> Your assignment: Exact transcription of the records is required.

> Given data:
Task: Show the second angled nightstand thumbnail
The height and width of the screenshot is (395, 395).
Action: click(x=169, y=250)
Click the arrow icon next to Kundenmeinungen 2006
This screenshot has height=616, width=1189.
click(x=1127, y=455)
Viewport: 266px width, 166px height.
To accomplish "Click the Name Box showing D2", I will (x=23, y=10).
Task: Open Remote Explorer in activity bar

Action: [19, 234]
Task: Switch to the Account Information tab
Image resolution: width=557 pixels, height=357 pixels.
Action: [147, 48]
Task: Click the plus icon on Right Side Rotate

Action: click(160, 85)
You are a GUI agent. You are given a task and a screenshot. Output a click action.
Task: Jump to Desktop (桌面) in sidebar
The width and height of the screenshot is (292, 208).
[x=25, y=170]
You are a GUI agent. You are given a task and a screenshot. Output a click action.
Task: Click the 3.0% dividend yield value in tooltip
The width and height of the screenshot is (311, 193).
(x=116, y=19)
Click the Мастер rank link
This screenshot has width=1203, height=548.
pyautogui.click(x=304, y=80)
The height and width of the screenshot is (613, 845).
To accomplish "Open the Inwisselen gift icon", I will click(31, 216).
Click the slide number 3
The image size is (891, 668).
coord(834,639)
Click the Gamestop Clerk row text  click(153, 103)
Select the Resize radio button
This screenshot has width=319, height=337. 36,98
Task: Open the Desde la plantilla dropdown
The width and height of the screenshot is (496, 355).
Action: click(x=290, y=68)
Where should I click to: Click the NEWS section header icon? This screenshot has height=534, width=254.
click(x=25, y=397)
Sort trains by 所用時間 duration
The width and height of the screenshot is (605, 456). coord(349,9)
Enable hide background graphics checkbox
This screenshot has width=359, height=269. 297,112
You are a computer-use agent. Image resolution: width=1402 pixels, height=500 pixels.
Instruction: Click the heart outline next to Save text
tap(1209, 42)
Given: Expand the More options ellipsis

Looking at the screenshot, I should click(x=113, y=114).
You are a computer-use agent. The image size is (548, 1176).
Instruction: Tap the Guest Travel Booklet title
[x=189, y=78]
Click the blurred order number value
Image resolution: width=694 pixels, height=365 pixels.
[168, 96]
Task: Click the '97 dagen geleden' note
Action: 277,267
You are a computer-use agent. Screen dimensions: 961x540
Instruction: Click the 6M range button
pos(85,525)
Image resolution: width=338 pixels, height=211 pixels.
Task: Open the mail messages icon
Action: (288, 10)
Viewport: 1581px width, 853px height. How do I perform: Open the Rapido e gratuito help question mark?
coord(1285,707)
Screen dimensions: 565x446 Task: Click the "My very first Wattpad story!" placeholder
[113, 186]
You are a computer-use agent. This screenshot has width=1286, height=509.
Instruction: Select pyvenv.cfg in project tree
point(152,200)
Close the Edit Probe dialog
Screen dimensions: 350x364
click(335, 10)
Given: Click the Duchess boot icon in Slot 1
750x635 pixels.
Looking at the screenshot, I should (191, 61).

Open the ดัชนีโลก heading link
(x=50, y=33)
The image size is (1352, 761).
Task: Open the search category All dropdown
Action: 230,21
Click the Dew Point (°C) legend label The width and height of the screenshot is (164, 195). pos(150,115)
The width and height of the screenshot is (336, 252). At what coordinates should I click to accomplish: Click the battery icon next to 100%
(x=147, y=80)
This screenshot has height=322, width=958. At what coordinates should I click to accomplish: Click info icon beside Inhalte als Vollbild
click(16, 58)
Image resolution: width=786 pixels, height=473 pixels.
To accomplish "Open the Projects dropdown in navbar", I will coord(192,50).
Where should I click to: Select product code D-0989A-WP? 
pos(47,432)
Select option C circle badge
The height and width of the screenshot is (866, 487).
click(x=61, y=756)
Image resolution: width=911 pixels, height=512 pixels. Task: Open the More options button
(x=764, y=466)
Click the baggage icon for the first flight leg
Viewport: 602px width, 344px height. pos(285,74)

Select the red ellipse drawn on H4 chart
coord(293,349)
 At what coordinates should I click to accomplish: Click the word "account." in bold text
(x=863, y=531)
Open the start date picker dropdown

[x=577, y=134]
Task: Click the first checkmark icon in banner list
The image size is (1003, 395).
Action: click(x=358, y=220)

> Answer to the exercise:
Task: Show the second angled nightstand thumbnail
The height and width of the screenshot is (395, 395).
Action: click(x=169, y=250)
Click the arrow icon next to Kundenmeinungen 2006
This screenshot has height=616, width=1189.
click(x=1127, y=455)
Viewport: 266px width, 166px height.
To accomplish "Click the Name Box showing D2", I will (x=23, y=10).
Task: Open Remote Explorer in activity bar

Action: [19, 234]
Task: Switch to the Account Information tab
Image resolution: width=557 pixels, height=357 pixels.
Action: [147, 48]
Task: Click the plus icon on Right Side Rotate

Action: click(160, 85)
You are a GUI agent. You are given a task and a screenshot. Output a click action.
Task: Jump to Desktop (桌面) in sidebar
The width and height of the screenshot is (292, 208).
[x=25, y=170]
You are a GUI agent. You are given a task and a screenshot. Output a click action.
Task: Click the 3.0% dividend yield value in tooltip
The width and height of the screenshot is (311, 193).
(x=116, y=19)
Click the Мастер rank link
This screenshot has width=1203, height=548.
pyautogui.click(x=304, y=80)
The height and width of the screenshot is (613, 845).
To accomplish "Open the Inwisselen gift icon", I will click(31, 216).
Click the slide number 3
The image size is (891, 668).
coord(834,639)
Click the Gamestop Clerk row text  click(153, 103)
Select the Resize radio button
This screenshot has width=319, height=337. 36,98
Task: Open the Desde la plantilla dropdown
The width and height of the screenshot is (496, 355).
Action: click(x=290, y=68)
Where should I click to: Click the NEWS section header icon? This screenshot has height=534, width=254.
click(x=25, y=397)
Sort trains by 所用時間 duration
The width and height of the screenshot is (605, 456). coord(349,9)
Enable hide background graphics checkbox
This screenshot has width=359, height=269. 297,112
You are a computer-use agent. Image resolution: width=1402 pixels, height=500 pixels.
Instruction: Click the heart outline next to Save text
tap(1209, 42)
Given: Expand the More options ellipsis

Looking at the screenshot, I should click(x=113, y=114).
You are a computer-use agent. The image size is (548, 1176).
Instruction: Tap the Guest Travel Booklet title
[x=189, y=78]
Click the blurred order number value
Image resolution: width=694 pixels, height=365 pixels.
[168, 96]
Task: Click the '97 dagen geleden' note
Action: 277,267
You are a computer-use agent. Screen dimensions: 961x540
Instruction: Click the 6M range button
pos(85,525)
Image resolution: width=338 pixels, height=211 pixels.
Task: Open the mail messages icon
Action: (288, 10)
Viewport: 1581px width, 853px height. How do I perform: Open the Rapido e gratuito help question mark?
coord(1285,707)
Screen dimensions: 565x446 Task: Click the "My very first Wattpad story!" placeholder
[113, 186]
You are a computer-use agent. This screenshot has width=1286, height=509.
Instruction: Select pyvenv.cfg in project tree
point(152,200)
Close the Edit Probe dialog
Screen dimensions: 350x364
click(335, 10)
Given: Click the Duchess boot icon in Slot 1
750x635 pixels.
Looking at the screenshot, I should (191, 61).

Open the ดัชนีโลก heading link
(x=50, y=33)
The image size is (1352, 761).
Task: Open the search category All dropdown
Action: 230,21
Click the Dew Point (°C) legend label The width and height of the screenshot is (164, 195). pos(150,115)
The width and height of the screenshot is (336, 252). At what coordinates should I click to accomplish: Click the battery icon next to 100%
(x=147, y=80)
This screenshot has height=322, width=958. At what coordinates should I click to accomplish: Click info icon beside Inhalte als Vollbild
click(16, 58)
Image resolution: width=786 pixels, height=473 pixels.
To accomplish "Open the Projects dropdown in navbar", I will coord(192,50).
Where should I click to: Select product code D-0989A-WP? 
pos(47,432)
Select option C circle badge
The height and width of the screenshot is (866, 487).
click(x=61, y=756)
Image resolution: width=911 pixels, height=512 pixels. Task: Open the More options button
(x=764, y=466)
Click the baggage icon for the first flight leg
Viewport: 602px width, 344px height. pos(285,74)

Select the red ellipse drawn on H4 chart
coord(293,349)
 At what coordinates should I click to accomplish: Click the word "account." in bold text
(x=863, y=531)
Open the start date picker dropdown

[x=577, y=134]
Task: Click the first checkmark icon in banner list
The image size is (1003, 395).
Action: click(x=358, y=220)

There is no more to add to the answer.